I have a function that parses strings gathered from command line arguments. The function looks if the single argument it receives matches a Unicode codepoint notation (like U+20AC
or a special case for non-BMP characters U-000020AC
), and if it does, convert that to a char
. If the argument does not look like this notation, every character in that argument is converted to char
.
The function returns an Iterator<Item = char>
containing all Unicode characters found in the input — regardless of how they were specified, for example, as U+20AC
, U-000020AC
, or €
.
#![feature(trait_alias)]
use std::iter;
trait CharIterator = Iterator<Item = char>;
fn to_chars(input: &str) -> impl CharIterator {
if input.starts_with("U+") || input.starts_with("U-") {
// A Unicode codepoint reference.
let cp = &input[2..];
let c = u32::from_str_radix(cp, 16)
.ok()
.and_then(std::char::from_u32);
match c {
Some(c) => Box::new(iter::once(c)) as Box<dyn CharIterator>,
// For now, just ignore erronous input.
_ => Box::new(iter::empty::<char>()) as Box<dyn CharIterator>,
}
} else {
// Characters as-is.
Box::new(input.chars().collect::<Vec<_>>().into_iter()) as Box<dyn CharIterator>
}
}
#[cfg(test)]
mod tests {
use super::*;
#[test]
fn to_chars_test() {
assert_eq!(vec!('a'), to_chars("a").collect::<Vec<_>>());
assert_eq!(vec!('a', 'b'), to_chars("ab").collect::<Vec<_>>());
assert_eq!(vec!('a'), to_chars("U+0061").collect::<Vec<_>>());
assert_eq!(vec!('漢', '字'), to_chars("漢字").collect::<Vec<_>>());
assert_eq!(vec!('漢'), to_chars("U+6F22").collect::<Vec<_>>());
assert_eq!(None, to_chars("U+9999999").next());
}
}
The function can return three kinds of iterator:
- Valid Unicode codepoint notation: iterator with a single item
- Bogus Unicode codepoint notation: empty iterator
- Just a sequence of characters: iterator containing said characters
In Rust, I can't seem to return different Iterator
implementations from within match
-branches in the same match
. The solution people suggest is to return a Box<dyn Trait>
.
The above code works, but is it idiomatic?

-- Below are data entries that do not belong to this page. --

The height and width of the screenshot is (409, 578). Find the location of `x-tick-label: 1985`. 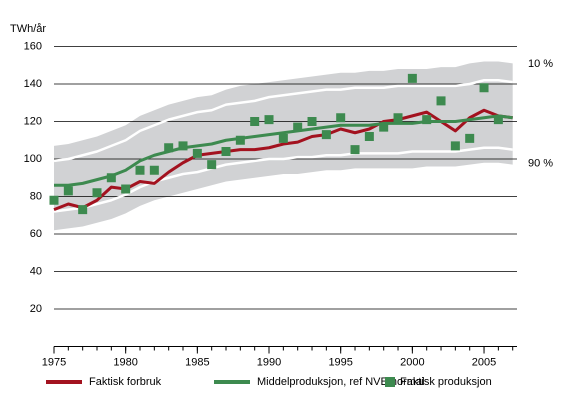

x-tick-label: 1985 is located at coordinates (197, 362).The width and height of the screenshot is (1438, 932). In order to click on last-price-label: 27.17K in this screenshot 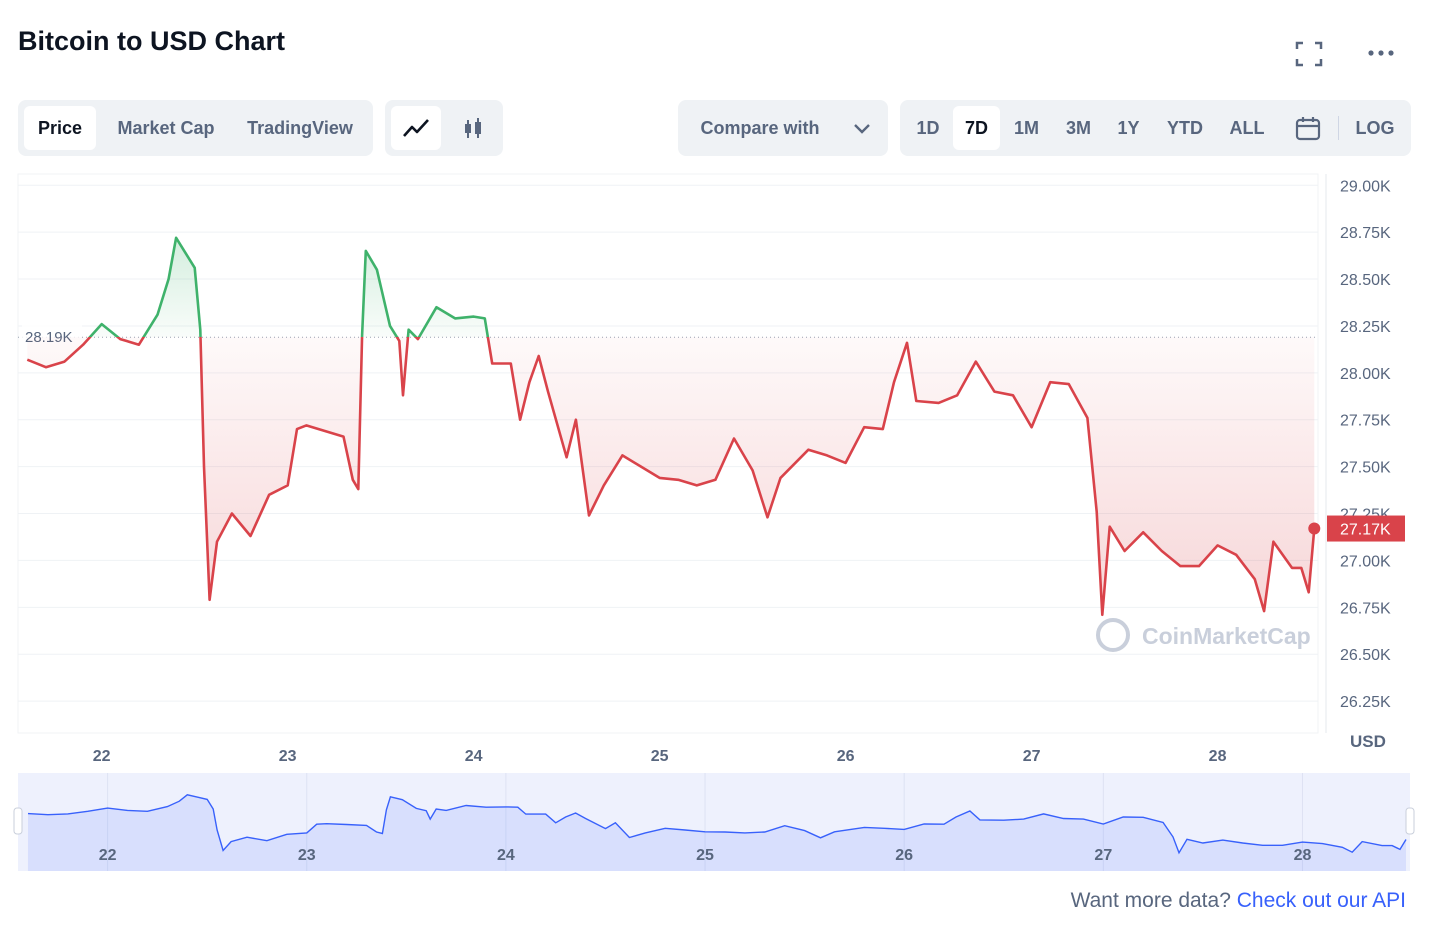, I will do `click(1366, 530)`.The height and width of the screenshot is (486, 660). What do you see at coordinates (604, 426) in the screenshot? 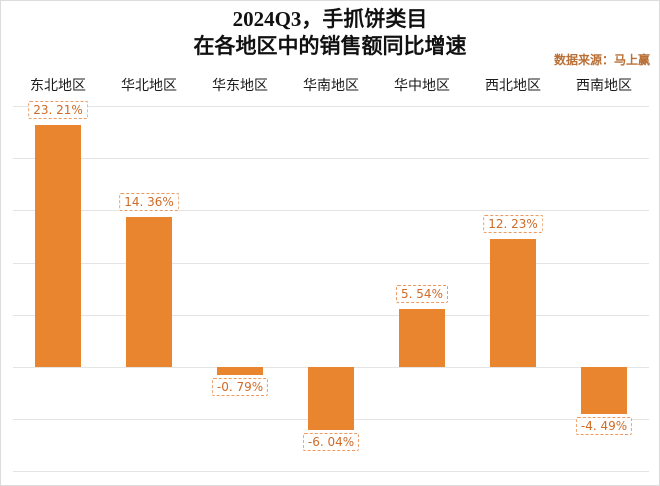
I see `value-label: -4. 49%` at bounding box center [604, 426].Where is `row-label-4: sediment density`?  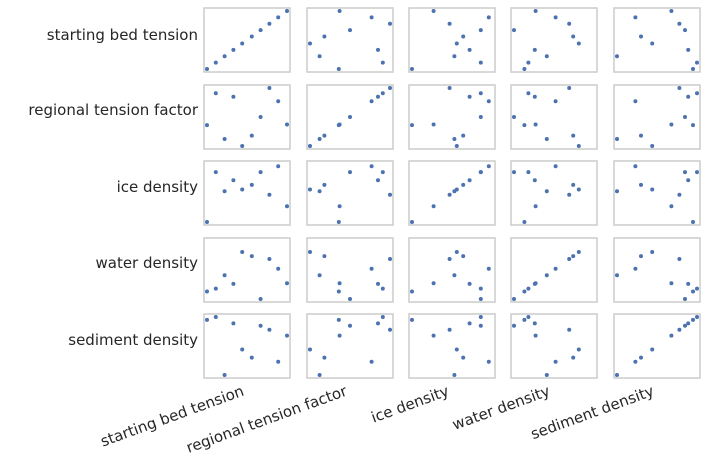 row-label-4: sediment density is located at coordinates (133, 340). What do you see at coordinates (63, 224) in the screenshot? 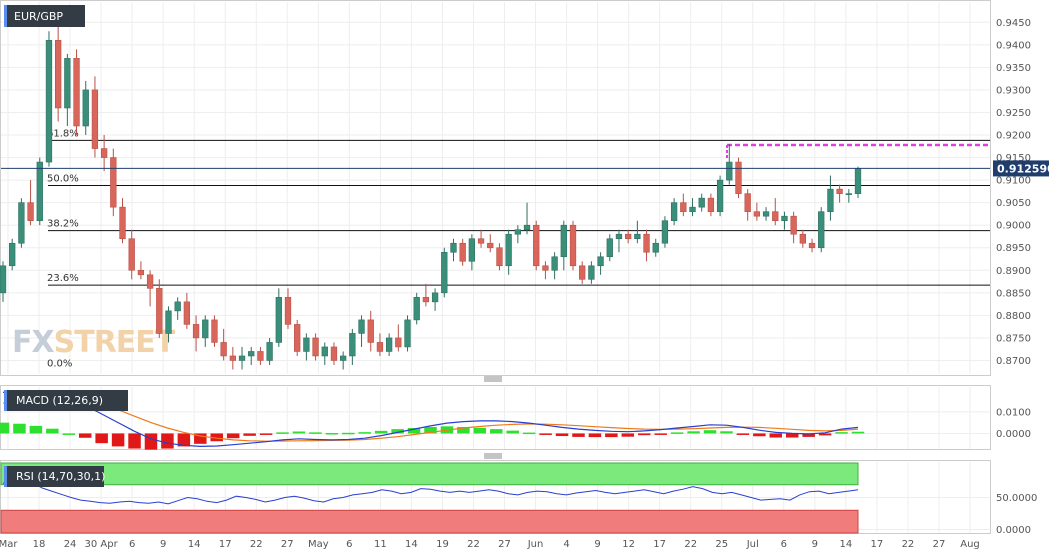
I see `fib-level-label: 38.2%` at bounding box center [63, 224].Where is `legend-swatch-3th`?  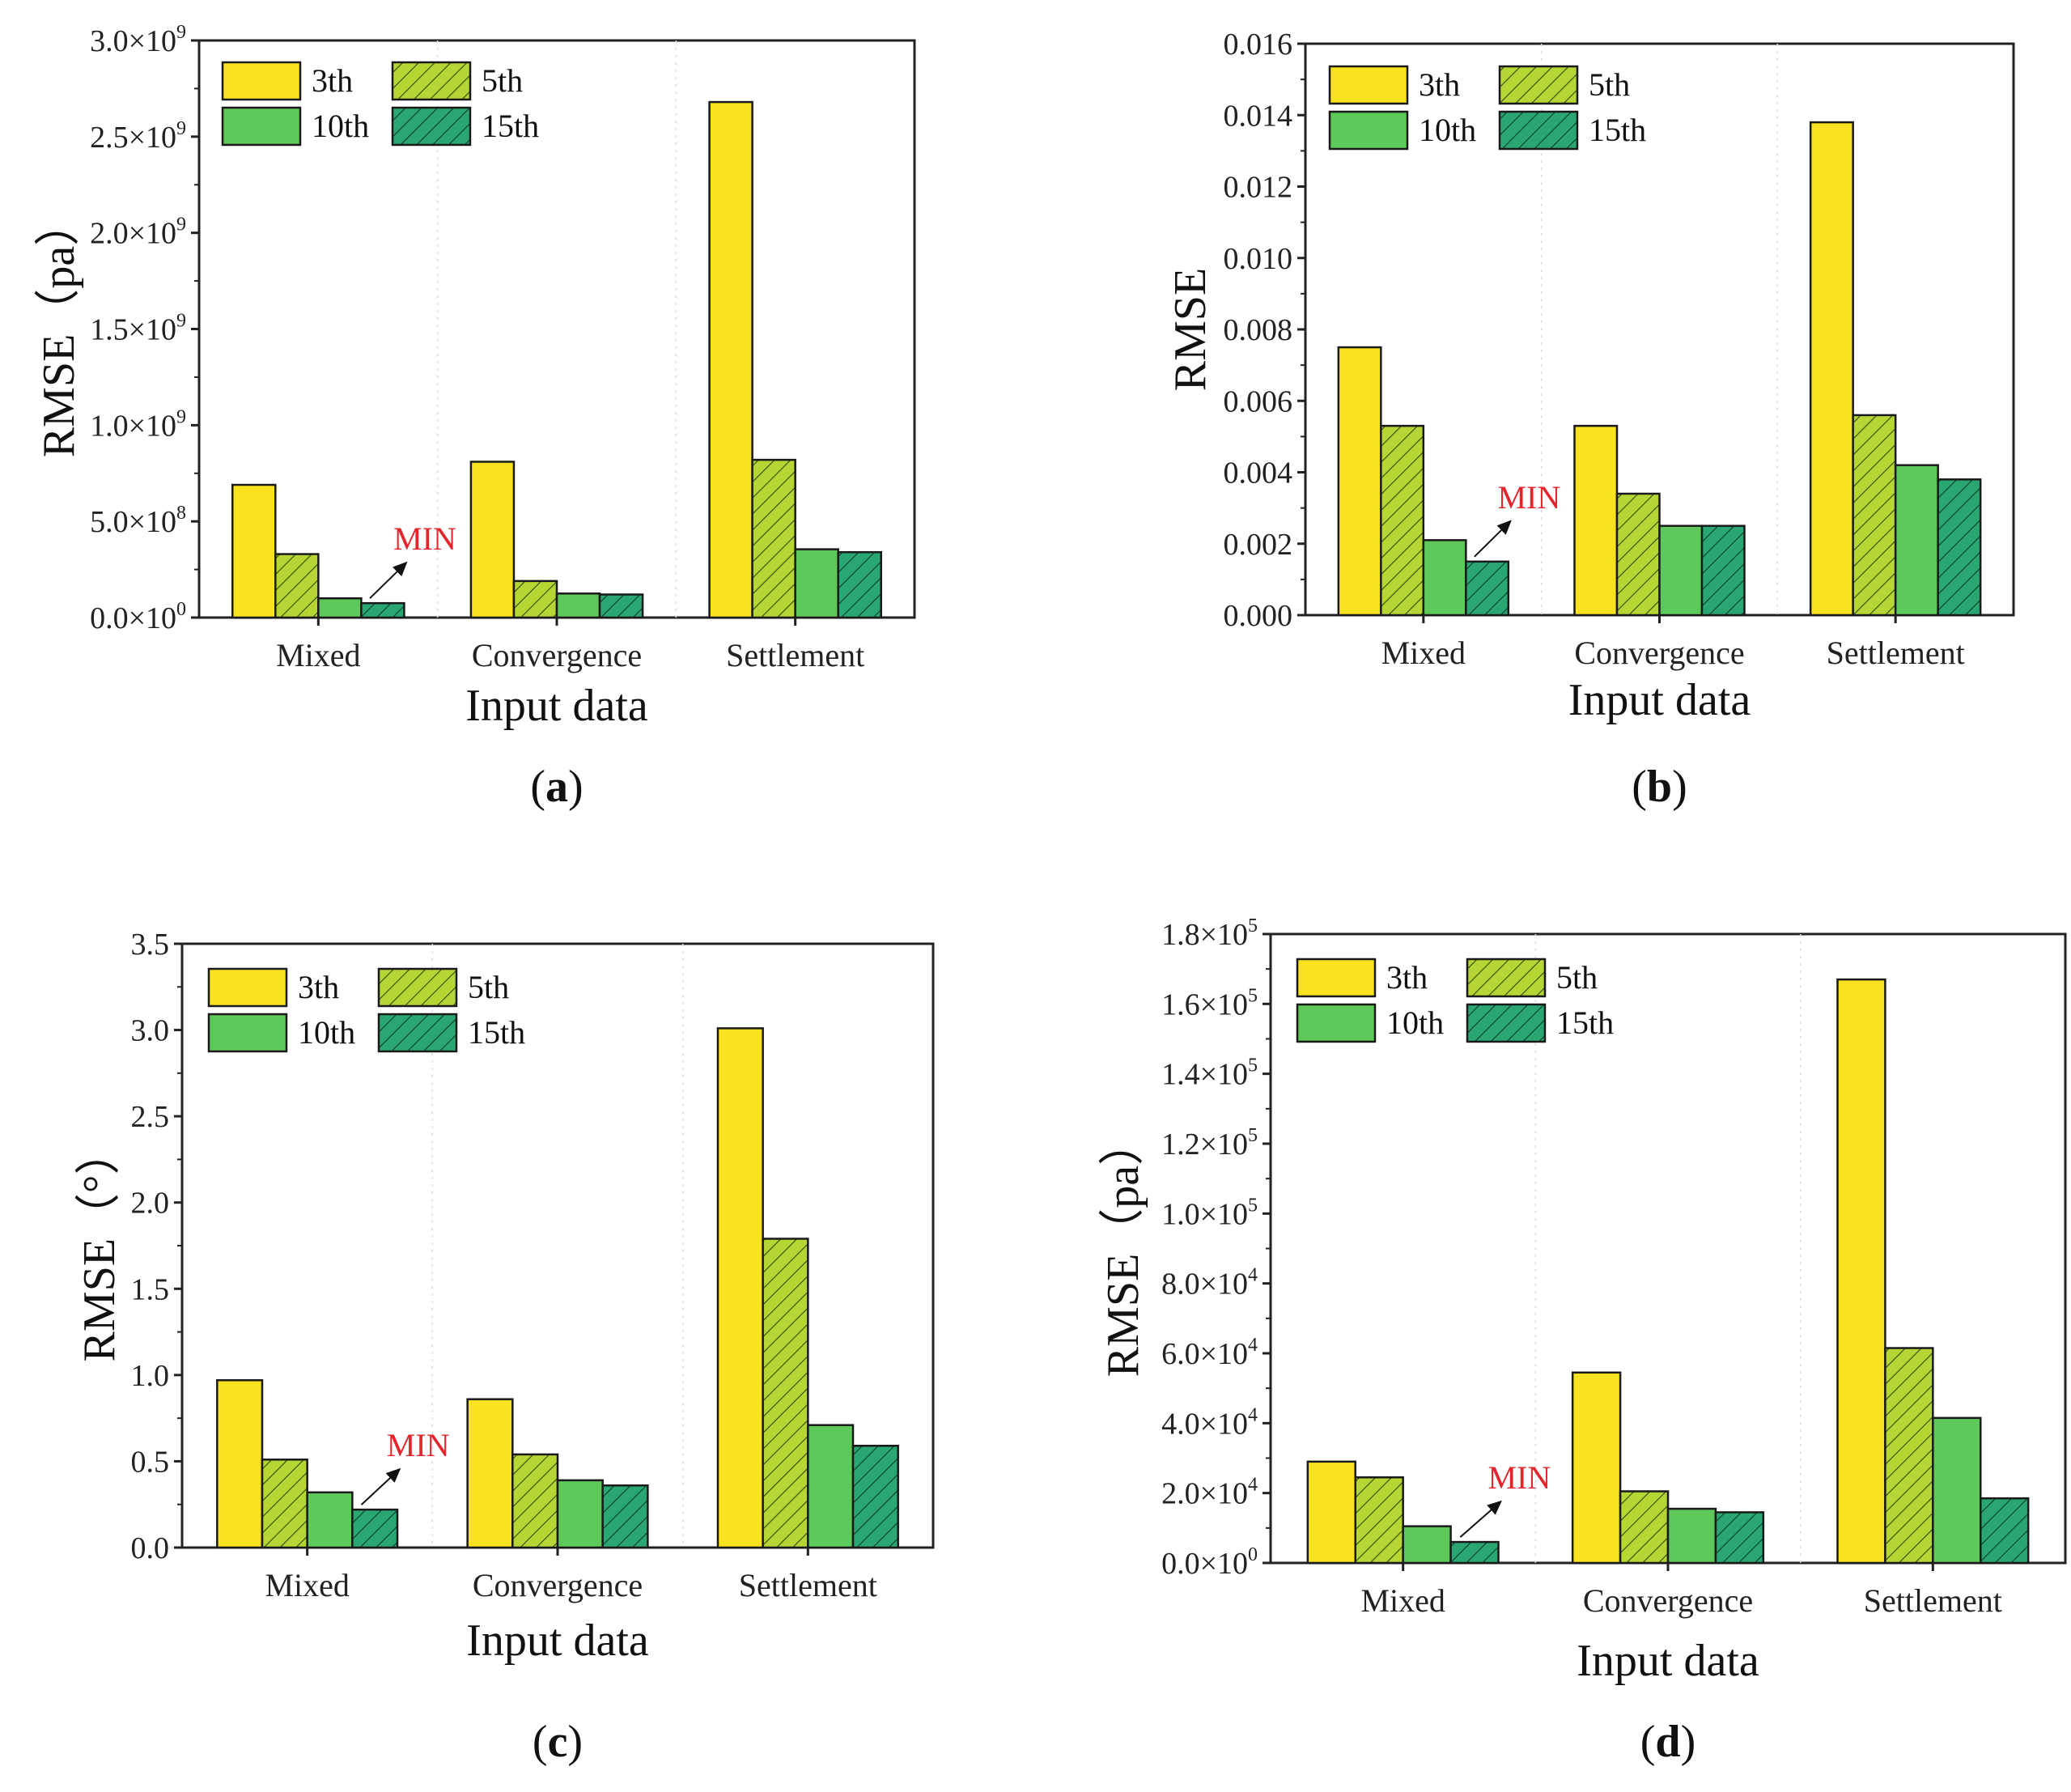
legend-swatch-3th is located at coordinates (262, 81).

Is there a more elegant way?
Some background: I'm a novice in Rust, but have experience in Java programming. In Java it is a good practice to code to an interface, not an implementation, thus returning interfaces is common.
Am I approaching programming in Rust in the wrong way by automatically trying to apply this notion?